Now that the Internet Party are up and running, and if the latest polls are anything to go by, gaining some tailwind, they’ve today announced their environmental policy.
And as part of our election year review of party policies and attitudes towards the environment, it seemed only reasonable to offer our considered thoughts on Dotcom’s latest contribution to the political mix.
Firstly, it’s good to see that that the party has recognised the enormous opportunities that doing things in a cleaner smarter way could bring to New Zealand.
And perhaps it’s no surprise that there is an emphasis on green data centres. The advances being made globally in this sector are happening at an ultra-fast pace as companies like Facebook and Google look to power their global reach with clean energy.
So it makes sense to think of leveraging New Zealand's clean energy powerbase to attract major business to power their data centres here.

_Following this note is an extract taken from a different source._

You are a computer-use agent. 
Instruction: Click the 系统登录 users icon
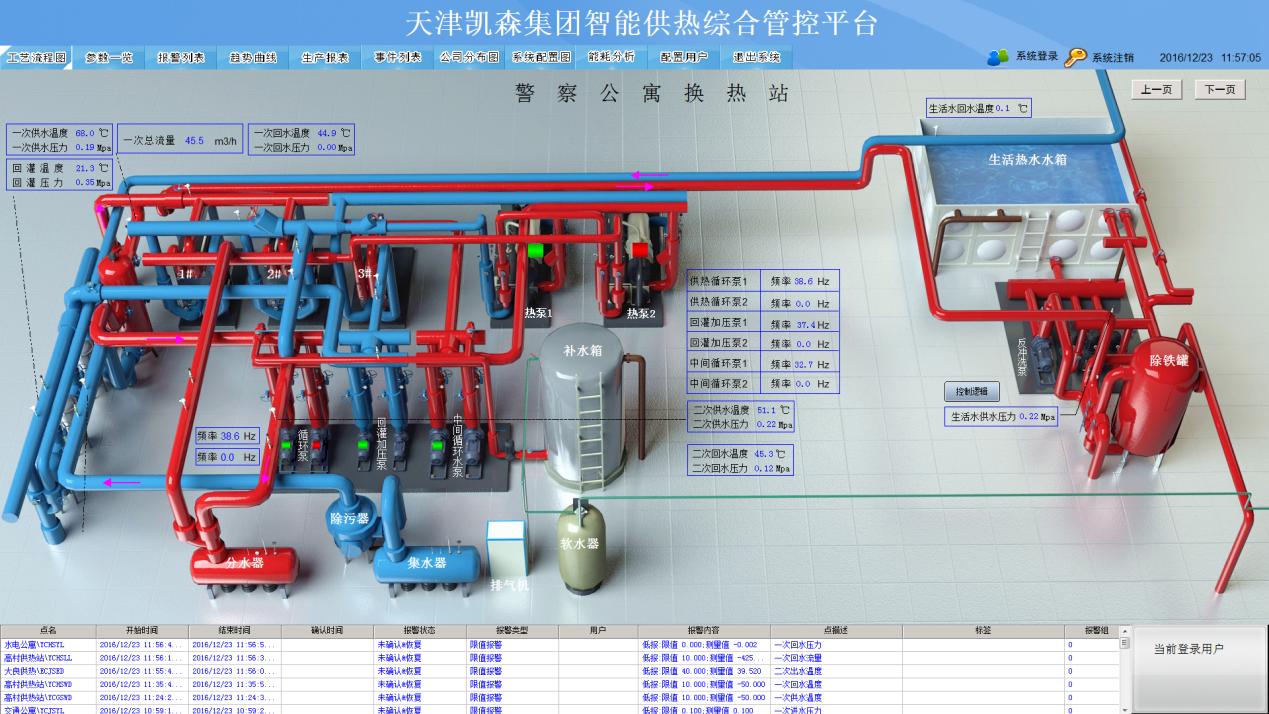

The party is also proposing a target of 100% renewable electricity within 10 years which will help grow jobs and economic prosperity in technologies such as wind, solar and geothermal, taking fossil fuels out of our generating mix. It’s much more ambitious than the Government has set out and it’s doable. And that begs the question: why would the Government lower expectation when reaching the target would put Kiwis at the forefront of the global clean energy development?
The focus on Christchurch, to create a truly sustainable city, reflects what communities have been calling for, as have major opposition parties. It seems a no-brainer.
But what’s missing? Well, we still don’t know where they stand on deepwater drilling, mining on conservation land or climate change. For example, how would they arrest New Zealand's current trajectory of rapidly rising emissions and what would they do to clean up our rivers and streams?
The Internet Party's environmental policy is a fair effort that recognises the world is coming round to the Kiwi way of doing things and indicates that the party seeks to harness this opportunity to create jobs and boost our economy.
Yet the old adage regarding the devil and the detail applies: there’s ambition and some smart thinking going on here, but just how they propose to take us there remains to be seen.
This blog is part of the #election2014 series. The series discusses New Zealand politics and the policies and, sometimes, lack of them, of our political parties. We hope that it provokes a bit of debate.
Greenpeace is non-party political. We do not align ourselves with any political party and are committed to the principle of political independence. To maintain our independence, we don’t accept money from governments, corporations or political parties.